### To do:
Update the tariff discussion by giving it again from "I was hoping" through "US goods here.", putting "duties" wherever "tariffs" occurs.

I was hoping not to get into this, but have you seen the tariffs that other countries have been charging the US ? The tariffs being imposed now by our government are still far less. It needs to happen as we can't keep getting deeper and deeper into the red before an all out collapse.
Your biggest export market is Canada, I hadn't noticed any tariffs on US goods here.

Cheerio John
 
Don't know anything about Canadian tariffs on US goods but the Canadians are certainly "hitting back" with other measures such as import and export restrictions.

There are never any winners in tariff wars.
 
President Reagan once imposed tariffs on Japanese goods to stop the flow of cheap products into the US. The Japanese responded by not buying US Treasury bonds which was keeping the US government going. The tariffs were very quickly dropped.
 
Dairy products and lumber are two off the top of my head.
I hadn't noticed we imported any lumber from the US, we do have a fair amount of it ourselves. We could import aluminum from you but your cost of production is much higher than ours even so I don't think we apply tariffs but I could be wrong. I seem to recall Trump saying French in Quebec was a trade barrier. Does this mean extra tariffs on all countries that don't speak English? We do import processed cheese from the US for making pizzas and I don't think that is subject to tariffs.

Cheerio John
 
10% GST on any online purchases from Amazon. That is a tariff. A tax on purchased items. Used to buy DVD's real cheap. Not now.
 
I hadn't noticed we imported any lumber from the US, we do have a fair amount of it ourselves.
Indeed, in the Pacific Northwest, I see plenty of Canadian Lumber coming down by train. A lot of American mills got hit by environmentalist groups blocking every timber sale until they could not stay in business, so now we import lumber.

A block of data:
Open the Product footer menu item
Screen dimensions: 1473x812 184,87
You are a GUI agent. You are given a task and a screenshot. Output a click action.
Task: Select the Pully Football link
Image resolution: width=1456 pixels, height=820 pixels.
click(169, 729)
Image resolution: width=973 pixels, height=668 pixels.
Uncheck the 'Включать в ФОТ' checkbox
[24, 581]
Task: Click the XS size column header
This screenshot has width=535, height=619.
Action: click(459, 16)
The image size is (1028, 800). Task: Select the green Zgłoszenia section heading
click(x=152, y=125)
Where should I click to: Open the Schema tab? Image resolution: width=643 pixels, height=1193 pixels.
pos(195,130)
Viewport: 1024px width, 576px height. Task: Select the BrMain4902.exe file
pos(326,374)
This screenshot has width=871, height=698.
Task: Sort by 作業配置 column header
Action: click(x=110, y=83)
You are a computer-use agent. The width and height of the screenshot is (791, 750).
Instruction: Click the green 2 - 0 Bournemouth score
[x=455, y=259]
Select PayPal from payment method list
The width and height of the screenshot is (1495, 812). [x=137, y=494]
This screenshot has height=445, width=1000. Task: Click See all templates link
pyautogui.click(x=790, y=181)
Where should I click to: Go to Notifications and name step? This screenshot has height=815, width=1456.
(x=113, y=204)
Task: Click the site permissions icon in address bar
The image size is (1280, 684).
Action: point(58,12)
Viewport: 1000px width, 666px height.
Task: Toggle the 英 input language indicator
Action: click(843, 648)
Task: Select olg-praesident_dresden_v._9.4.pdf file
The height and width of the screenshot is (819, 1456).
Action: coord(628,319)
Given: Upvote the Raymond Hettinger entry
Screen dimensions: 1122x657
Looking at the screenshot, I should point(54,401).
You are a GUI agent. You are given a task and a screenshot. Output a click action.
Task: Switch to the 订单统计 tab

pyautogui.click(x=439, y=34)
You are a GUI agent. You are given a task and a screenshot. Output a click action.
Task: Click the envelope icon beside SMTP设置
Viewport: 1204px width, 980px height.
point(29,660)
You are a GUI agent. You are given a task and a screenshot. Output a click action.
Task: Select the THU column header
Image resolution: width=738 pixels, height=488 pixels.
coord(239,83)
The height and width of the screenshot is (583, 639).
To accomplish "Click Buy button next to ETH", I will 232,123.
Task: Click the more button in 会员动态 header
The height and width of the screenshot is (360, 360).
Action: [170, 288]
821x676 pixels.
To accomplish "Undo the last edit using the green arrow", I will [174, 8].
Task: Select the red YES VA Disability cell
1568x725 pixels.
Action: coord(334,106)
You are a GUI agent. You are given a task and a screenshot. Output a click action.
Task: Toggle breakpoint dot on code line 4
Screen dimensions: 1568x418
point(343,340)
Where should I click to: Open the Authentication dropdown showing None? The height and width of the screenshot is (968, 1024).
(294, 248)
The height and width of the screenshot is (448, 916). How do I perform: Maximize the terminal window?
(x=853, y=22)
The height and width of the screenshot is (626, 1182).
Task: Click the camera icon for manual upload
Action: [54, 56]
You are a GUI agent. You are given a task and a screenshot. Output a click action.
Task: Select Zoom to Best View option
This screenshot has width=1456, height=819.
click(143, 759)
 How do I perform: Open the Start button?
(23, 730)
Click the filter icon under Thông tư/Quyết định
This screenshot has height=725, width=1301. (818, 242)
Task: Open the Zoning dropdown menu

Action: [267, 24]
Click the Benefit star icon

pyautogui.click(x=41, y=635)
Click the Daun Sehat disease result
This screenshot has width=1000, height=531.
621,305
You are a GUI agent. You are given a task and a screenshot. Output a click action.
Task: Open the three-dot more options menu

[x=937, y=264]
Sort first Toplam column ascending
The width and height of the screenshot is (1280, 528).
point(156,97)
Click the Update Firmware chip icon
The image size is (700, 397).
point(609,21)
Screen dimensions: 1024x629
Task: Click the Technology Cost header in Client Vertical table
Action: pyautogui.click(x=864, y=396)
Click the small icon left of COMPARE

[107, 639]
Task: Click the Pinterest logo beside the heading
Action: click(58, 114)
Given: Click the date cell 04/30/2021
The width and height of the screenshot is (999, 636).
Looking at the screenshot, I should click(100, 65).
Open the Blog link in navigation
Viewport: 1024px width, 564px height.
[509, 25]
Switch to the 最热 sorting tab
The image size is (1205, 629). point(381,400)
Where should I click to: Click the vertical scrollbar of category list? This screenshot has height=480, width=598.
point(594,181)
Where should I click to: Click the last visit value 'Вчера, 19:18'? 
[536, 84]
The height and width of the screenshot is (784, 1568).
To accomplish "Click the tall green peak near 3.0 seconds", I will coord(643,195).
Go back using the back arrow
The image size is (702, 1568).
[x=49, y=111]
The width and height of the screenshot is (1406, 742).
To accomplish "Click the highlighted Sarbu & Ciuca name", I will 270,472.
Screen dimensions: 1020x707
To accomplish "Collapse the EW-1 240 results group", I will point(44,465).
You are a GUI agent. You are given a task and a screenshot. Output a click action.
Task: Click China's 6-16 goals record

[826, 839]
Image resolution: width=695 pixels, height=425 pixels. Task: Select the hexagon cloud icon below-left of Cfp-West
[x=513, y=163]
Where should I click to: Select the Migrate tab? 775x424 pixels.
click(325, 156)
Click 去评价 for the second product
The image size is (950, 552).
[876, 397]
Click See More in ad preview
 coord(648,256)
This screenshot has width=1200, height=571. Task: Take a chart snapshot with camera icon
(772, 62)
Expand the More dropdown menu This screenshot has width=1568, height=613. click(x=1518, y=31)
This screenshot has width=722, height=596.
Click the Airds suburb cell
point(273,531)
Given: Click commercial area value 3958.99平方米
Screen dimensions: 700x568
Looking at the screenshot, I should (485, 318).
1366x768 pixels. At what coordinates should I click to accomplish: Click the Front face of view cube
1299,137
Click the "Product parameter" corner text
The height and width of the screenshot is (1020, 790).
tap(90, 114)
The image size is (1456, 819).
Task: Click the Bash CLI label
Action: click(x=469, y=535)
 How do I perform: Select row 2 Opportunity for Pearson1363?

### Solution to this problem:
I was hoping not to get into this, but have you seen the duties that other countries have been charging the US ? The duties being imposed now by our government are still far less. It needs to happen as we can't keep getting deeper and deeper into the red before an all out collapse.
Your biggest export market is Canada, I hadn't noticed any duties on US goods here.